北海道の牛がBSE感染 国内11頭目、死亡牛検査で初
2004年03月08日
農林水産省は7日、北海道標茶町の農場で飼育され、けがで殺処分された乳牛(7歳10カ月)が、牛海綿状脳症(BSE)に感染していたと発表した。国内でBSE感染牛が見つかったのは11頭目。これまでの10頭はすべて食肉処理される段階などで見つかっており、飼育中に死亡した牛のBSE感染が分かったのは初めて。
この牛は食肉加工されないため、流通することはない。
農水省によると、標茶町の農場にいたこの牛は今月3日、転倒して股関節脱臼し、治療困難と診断された。
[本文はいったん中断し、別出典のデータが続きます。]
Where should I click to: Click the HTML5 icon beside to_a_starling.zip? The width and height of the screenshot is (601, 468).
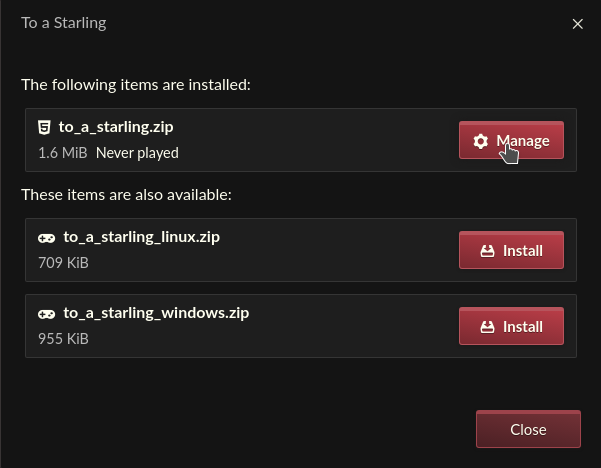[44, 127]
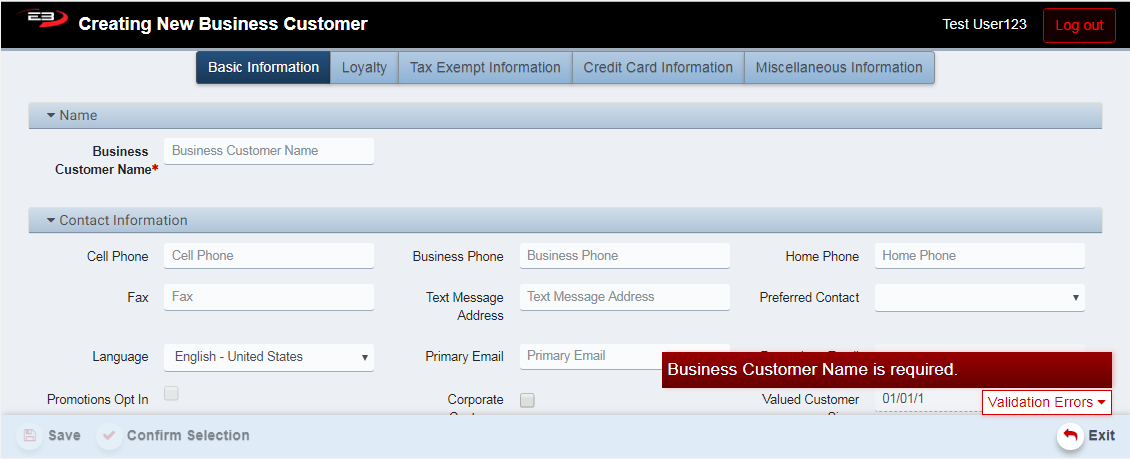Toggle the Promotions Opt In checkbox
The image size is (1130, 459).
[171, 394]
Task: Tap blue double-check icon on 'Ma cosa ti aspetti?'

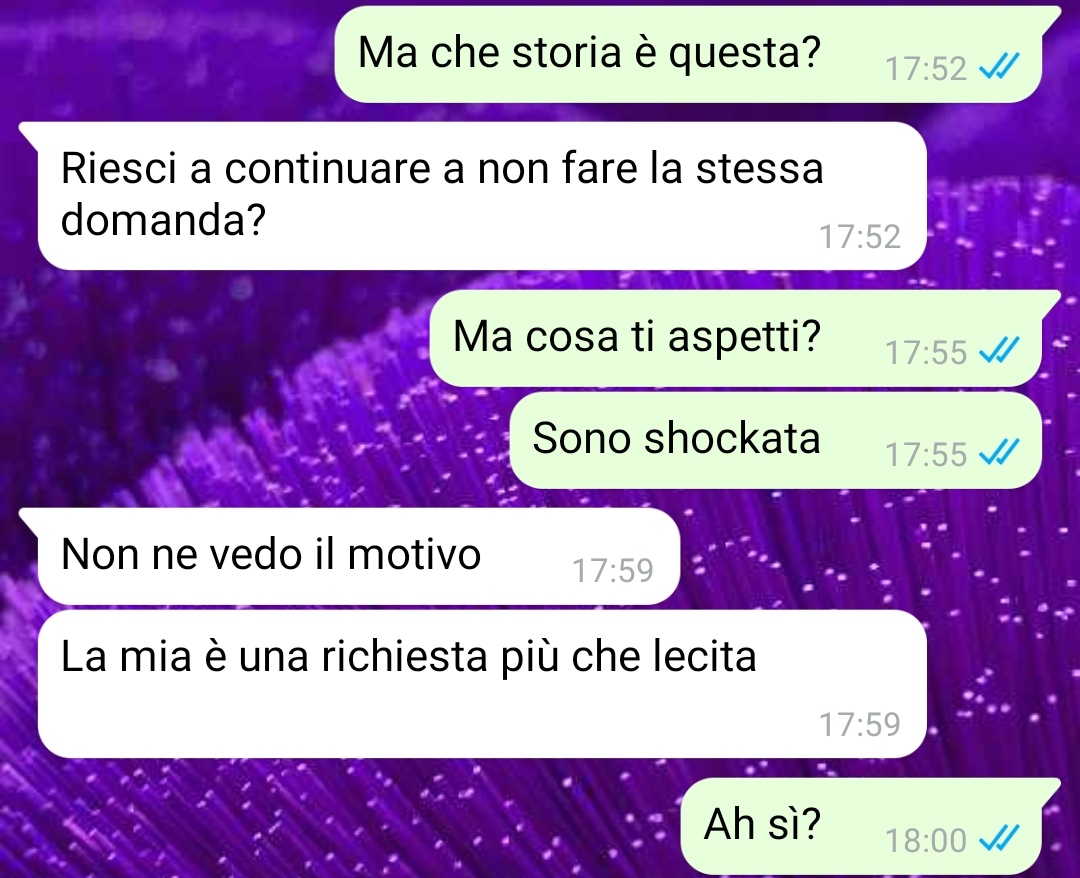Action: tap(999, 352)
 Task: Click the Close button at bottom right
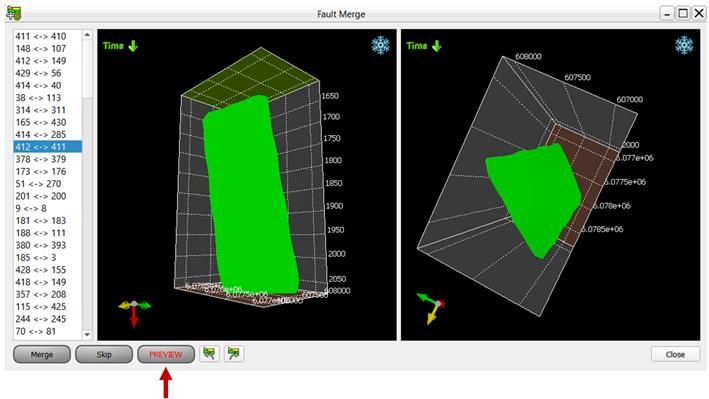[676, 354]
4日に殺処分され、帯広市の十勝家畜保健衛生所で実施したBSEの1次検査で陽性反応が出た。動物衛生研究所(茨城県つくば市)で精度の高い確定検査をしたところ、7日、BSEと判定された。
農水省は9日に専門家の小委員会を開き、最終的な確定診断をする。
この感染牛は96年4月生まれで、これまでもBSEが多く見つかっていた時期と重なる。けがをするまでは自立不能などBSE特有の症状は示していなかったという。
北海道は農場に対し、飼育する約160頭の移動自粛を要請している。農水省も、感染牛に与えられていた餌や、一緒に育てられていた牛などの調査を進める。
飼育中に死亡した牛を対象にした検査は昨年4月から順次始まっている。農水省は「死亡牛検査からBSEがいずれは出ると考えていた。発生予防策などの新しい手がかりにつながると思う」としている。